Mumbai, Sep 28: Retail loans by banks and finance companies in India could triple by 2030, driving household leverage to 34 per cent by fiscal year 2031 from about 23 per cent at the end of 2024, according to a new report.
Finance companies will sustain loan growth stronger than the banking sector, which is expected to grow at 14 per cent, according to the S&P Global Ratings report. The finance companies’ loan book is unseasoned.
Strong economic growth has supported retail repayment capacity. “We see the strength in retail lending as a competitive edge, with finance companies dominating in some retail products,” said Geeta Chugh, credit analyst, S&P Global Ratings.
Generally, upper-layer finance companies have strong capital levels, which will support credit growth over the next two years and provide downside buffers. Chugh added the recent actions by the Reserve Bank of India (RBI) will curtail lenders’ overexuberance, enhance compliance and safeguard customers.

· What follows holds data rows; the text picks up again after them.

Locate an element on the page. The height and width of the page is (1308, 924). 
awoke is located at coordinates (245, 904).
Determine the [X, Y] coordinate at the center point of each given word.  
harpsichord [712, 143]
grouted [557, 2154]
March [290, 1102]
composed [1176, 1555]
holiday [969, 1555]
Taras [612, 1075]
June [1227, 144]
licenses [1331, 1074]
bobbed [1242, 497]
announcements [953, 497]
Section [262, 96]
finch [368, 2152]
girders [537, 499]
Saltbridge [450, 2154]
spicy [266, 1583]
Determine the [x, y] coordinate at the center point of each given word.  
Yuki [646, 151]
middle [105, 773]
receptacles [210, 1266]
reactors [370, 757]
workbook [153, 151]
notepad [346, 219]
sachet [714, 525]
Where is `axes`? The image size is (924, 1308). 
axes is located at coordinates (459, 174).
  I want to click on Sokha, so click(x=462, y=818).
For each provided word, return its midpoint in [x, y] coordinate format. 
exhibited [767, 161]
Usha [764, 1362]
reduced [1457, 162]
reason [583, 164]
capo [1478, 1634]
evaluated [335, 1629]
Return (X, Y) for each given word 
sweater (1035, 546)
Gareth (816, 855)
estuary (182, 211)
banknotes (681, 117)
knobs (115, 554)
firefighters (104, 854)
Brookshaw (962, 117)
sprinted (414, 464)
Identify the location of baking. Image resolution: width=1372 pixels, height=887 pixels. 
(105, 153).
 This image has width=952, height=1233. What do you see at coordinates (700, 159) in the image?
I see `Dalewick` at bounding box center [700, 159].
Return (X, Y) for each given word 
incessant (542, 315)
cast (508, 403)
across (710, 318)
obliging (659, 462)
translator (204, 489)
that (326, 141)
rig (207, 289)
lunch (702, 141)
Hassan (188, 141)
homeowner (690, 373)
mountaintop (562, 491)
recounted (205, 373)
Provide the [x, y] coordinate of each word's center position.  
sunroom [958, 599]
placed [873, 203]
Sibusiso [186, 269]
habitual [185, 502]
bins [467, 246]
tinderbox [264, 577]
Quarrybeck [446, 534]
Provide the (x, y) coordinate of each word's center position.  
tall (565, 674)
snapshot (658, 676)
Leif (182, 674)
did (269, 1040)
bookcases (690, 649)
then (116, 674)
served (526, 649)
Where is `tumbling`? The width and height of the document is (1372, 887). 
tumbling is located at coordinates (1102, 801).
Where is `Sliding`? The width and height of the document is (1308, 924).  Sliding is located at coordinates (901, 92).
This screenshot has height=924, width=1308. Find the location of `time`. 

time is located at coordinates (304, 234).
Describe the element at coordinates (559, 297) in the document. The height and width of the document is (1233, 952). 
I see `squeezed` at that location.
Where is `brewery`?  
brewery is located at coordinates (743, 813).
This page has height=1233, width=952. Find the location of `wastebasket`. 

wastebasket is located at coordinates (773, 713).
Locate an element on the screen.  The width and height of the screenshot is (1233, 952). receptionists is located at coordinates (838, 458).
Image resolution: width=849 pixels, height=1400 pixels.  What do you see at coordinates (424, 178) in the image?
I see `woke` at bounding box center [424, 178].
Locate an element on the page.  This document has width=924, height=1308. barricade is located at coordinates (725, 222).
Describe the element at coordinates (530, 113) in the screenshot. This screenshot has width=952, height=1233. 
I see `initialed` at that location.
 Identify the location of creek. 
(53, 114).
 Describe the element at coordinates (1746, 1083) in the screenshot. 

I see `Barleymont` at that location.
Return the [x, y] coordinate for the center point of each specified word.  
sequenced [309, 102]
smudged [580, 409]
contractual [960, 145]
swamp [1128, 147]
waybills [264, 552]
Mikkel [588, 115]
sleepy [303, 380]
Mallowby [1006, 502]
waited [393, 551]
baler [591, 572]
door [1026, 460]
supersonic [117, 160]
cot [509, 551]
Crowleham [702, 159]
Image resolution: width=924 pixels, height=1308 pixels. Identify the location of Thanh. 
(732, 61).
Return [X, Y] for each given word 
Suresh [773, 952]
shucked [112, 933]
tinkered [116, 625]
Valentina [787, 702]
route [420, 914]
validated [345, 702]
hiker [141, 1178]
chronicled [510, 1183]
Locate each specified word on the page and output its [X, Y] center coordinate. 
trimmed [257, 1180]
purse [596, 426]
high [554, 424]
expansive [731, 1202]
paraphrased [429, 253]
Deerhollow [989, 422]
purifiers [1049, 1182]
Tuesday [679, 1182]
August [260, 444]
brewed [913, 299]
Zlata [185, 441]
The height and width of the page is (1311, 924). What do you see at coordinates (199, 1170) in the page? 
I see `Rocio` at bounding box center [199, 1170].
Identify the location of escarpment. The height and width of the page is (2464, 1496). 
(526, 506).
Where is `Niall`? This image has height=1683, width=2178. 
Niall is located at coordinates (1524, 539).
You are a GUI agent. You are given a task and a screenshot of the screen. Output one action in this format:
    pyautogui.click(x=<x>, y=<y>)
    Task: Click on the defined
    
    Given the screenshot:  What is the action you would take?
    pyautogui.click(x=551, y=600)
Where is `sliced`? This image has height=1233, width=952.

Indian lenders’ strong underwriting will support asset quality. This is reflected in their focus on lending primarily to low-risk customers and generally low loan approval rates, the report noted. Funding for finance companies remains sensitive to confidence levels, but companies with strong parentage have better access to competitive rates.
Emerging co-lending models are easing funding pressure. Rated and unrated finance companies have strong capital levels to support high loan growth, according to the report. As per the Reserve Bank of India (RBI), the Indian financial system remains resilient and is gaining strength from broader macroeconomic stability.
The banking sector’s well-capitalised and unclogged balance sheet is reflective of higher risk absorption capacity while the NBFC sector and the Urban Cooperative Banks also continue to show improvements. However, amid the stable financial sector conditions, the emphasis cannot shift away from proactive identification of potential risks and challenges, if any, according to the Central Bank.